Is This How Your Family Cuts Its Budget?

Owen Byrne

Politicians just love to draw the analogy between cutting the federal budget and how families cut their spending and live within their means. I agree with this sentiment, but I have a question back to our Congressional representatives – when times get tough, do families decide to cut back on clean water and clean air for their children? Do they sit around the dinner table after the kids head off to bed and discuss the need to cut back their spending and offer up that “Johnny is just not going to be able to breathe clean air tomorrow”?  Or, “You know Jane down the street, with asthma, the heck with her, let her suffer the consequences of wanting to play outside.” I think not.

Yet this week members of the House of Representatives included so called “stealth riders” in their budget cutting efforts (“continuing resolution”), which would prevent the United States Environmental Protection Agency (EPA) from implementing key provisions of the Clean Air Act and the Clean Water Act. These “stealth riders” are not spending cuts. They are substantive legislation attached to budget language that has all the force of passing legislation.

All of us in the Northeast have greatly benefited from these laws, from cleaning up our drinking water and improving our air quality to ensuring that nature can still be found right in our backyards if we are lucky or a short drive or train ride away.

Simply put, members of the House majority leadership are using the “budget crisis” as a ruse for doing the polluter’s lobby’s dirty work. In fact, for all their talk of fiscal responsibility, it’s telling that House leaders have refused to consider cutting $3.6 billion in giveaways to Big Oil.  Yet the overall budgets for EPA and the Interior Department, which oversees our public lands and natural resources, would be gouged by $4.4 billion.

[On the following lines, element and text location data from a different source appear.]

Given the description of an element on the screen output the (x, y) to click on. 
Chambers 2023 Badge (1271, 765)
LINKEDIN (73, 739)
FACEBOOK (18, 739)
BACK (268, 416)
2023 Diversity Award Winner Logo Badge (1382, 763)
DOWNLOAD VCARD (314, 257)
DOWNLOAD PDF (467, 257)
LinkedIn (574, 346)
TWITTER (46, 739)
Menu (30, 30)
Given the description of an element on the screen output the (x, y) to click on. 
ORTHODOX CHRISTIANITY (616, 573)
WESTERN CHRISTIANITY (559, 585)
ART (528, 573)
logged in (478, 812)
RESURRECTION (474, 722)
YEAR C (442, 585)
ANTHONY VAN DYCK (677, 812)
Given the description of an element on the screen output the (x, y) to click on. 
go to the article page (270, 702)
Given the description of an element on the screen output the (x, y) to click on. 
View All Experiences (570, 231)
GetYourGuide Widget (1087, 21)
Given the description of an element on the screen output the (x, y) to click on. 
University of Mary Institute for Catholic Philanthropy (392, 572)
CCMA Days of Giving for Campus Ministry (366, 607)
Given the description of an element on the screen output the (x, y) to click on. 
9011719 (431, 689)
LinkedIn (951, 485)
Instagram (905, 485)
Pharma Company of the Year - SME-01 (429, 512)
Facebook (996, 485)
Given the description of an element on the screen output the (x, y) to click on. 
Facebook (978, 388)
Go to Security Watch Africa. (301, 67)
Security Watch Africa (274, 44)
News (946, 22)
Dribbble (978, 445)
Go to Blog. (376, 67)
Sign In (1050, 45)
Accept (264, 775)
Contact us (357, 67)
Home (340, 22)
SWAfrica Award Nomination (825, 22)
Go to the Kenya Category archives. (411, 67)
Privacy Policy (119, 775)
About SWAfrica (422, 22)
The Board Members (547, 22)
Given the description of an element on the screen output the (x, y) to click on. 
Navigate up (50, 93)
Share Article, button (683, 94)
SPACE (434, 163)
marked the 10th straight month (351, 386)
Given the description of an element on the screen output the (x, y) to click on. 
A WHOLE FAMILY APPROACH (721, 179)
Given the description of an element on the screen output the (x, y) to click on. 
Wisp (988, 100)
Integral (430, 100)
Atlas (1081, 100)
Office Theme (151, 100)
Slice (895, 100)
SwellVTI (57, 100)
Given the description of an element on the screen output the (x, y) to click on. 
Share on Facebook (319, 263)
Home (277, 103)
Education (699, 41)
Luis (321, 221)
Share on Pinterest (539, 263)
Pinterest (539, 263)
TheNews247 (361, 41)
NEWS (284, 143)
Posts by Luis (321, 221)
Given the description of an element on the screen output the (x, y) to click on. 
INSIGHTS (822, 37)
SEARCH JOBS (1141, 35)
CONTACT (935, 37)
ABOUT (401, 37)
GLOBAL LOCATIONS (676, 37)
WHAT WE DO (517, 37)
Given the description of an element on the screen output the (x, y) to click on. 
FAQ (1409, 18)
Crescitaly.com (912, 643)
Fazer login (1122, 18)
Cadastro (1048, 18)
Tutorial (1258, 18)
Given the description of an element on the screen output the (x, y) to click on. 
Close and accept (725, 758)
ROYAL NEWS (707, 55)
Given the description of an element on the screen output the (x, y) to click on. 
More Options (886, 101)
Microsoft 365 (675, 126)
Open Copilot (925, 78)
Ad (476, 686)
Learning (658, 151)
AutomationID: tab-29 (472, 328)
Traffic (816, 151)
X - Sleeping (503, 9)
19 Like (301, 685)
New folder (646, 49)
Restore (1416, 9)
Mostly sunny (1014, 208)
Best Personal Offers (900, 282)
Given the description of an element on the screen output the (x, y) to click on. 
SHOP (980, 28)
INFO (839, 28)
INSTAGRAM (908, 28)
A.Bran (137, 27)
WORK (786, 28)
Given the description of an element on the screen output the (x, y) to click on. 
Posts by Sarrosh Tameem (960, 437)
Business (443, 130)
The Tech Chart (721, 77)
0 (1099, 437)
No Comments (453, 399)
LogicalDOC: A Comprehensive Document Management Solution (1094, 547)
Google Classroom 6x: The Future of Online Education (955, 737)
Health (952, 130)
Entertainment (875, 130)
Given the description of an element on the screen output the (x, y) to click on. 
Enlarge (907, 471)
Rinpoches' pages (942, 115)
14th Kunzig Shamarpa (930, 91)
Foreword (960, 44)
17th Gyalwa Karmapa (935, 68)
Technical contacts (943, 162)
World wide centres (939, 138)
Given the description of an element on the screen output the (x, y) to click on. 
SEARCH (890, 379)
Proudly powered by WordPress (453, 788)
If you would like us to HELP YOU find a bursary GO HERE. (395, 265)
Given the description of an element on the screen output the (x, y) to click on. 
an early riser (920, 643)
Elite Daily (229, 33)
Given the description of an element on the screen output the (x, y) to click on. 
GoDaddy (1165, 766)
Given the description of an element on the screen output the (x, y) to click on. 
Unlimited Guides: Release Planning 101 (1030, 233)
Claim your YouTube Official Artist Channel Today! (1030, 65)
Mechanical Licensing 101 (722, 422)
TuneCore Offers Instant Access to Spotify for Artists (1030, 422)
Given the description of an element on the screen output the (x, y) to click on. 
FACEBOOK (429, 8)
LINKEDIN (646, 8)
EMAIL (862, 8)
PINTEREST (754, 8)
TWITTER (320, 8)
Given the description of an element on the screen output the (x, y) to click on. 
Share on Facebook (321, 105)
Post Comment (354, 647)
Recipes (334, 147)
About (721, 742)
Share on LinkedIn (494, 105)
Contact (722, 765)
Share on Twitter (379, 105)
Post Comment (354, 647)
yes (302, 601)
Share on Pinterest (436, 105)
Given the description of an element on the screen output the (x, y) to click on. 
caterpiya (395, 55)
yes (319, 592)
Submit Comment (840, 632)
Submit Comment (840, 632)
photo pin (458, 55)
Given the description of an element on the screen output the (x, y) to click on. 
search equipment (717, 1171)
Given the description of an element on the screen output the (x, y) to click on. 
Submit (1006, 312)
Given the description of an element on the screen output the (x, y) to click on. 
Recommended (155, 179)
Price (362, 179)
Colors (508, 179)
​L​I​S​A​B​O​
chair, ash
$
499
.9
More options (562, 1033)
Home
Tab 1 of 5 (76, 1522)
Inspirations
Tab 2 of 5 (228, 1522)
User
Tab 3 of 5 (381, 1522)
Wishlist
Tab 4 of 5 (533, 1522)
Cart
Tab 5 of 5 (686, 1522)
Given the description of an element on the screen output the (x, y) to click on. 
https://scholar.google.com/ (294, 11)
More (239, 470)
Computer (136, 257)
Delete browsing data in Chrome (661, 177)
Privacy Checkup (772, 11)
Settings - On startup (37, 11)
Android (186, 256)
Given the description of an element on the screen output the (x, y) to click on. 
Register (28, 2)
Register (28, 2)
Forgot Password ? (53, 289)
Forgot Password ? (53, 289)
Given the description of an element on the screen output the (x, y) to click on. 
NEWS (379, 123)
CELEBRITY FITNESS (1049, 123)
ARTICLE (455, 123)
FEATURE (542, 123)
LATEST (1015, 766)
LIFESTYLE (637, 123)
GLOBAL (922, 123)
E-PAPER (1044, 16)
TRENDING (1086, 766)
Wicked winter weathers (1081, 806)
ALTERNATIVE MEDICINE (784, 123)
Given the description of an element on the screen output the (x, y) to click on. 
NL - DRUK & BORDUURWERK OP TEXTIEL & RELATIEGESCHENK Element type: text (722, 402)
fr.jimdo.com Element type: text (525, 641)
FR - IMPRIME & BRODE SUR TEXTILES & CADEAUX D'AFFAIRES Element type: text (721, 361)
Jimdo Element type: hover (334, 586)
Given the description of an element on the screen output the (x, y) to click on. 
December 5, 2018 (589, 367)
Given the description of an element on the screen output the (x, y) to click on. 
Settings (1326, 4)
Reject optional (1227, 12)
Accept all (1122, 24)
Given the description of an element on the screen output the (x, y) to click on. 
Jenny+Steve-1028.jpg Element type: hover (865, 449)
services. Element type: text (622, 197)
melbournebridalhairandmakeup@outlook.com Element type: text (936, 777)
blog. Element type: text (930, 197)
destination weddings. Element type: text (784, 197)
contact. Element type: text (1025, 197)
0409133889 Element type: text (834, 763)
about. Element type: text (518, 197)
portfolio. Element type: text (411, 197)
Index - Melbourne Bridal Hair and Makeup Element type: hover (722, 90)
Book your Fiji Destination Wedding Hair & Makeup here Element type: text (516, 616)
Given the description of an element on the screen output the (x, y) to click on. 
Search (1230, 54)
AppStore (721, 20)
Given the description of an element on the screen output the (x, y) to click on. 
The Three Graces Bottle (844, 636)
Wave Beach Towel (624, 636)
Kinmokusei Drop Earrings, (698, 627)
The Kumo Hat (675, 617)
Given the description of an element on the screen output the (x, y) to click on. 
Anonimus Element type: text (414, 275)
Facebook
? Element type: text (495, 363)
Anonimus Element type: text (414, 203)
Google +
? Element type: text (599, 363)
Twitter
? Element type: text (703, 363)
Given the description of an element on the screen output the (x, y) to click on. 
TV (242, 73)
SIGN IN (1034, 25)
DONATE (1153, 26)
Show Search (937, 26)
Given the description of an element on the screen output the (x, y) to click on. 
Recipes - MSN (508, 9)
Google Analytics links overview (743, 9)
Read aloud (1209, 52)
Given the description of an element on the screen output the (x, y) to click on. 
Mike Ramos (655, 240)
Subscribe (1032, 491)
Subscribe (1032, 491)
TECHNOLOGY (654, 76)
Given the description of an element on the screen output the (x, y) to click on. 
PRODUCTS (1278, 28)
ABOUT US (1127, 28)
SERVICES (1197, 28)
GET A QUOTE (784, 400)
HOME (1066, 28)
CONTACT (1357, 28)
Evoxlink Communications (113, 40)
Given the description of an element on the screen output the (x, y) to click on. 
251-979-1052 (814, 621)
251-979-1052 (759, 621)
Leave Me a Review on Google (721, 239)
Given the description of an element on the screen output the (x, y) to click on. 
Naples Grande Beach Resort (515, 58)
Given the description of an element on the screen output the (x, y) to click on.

This is an urgent matter. A vote is expected in this week. Maybe Thursday or Friday. If you feel as strongly as I do that sacrificing clean air and water is not an option, please call/email/write a letter to your congressional representatives about how you feel. You can also call directly to 202-224-3121 or find your representative and tell them directly.

Don’t stop there: share this or your own message with your friends, family and other networks in New Hampshire, New York and New Jersey (where key “swing” votes exist) or go viral and “tweet” your network around the country, put a message on facebook so the world can see.

We need everyone to speak up, make our voices heard and tell congress how important clean air and water is for our families.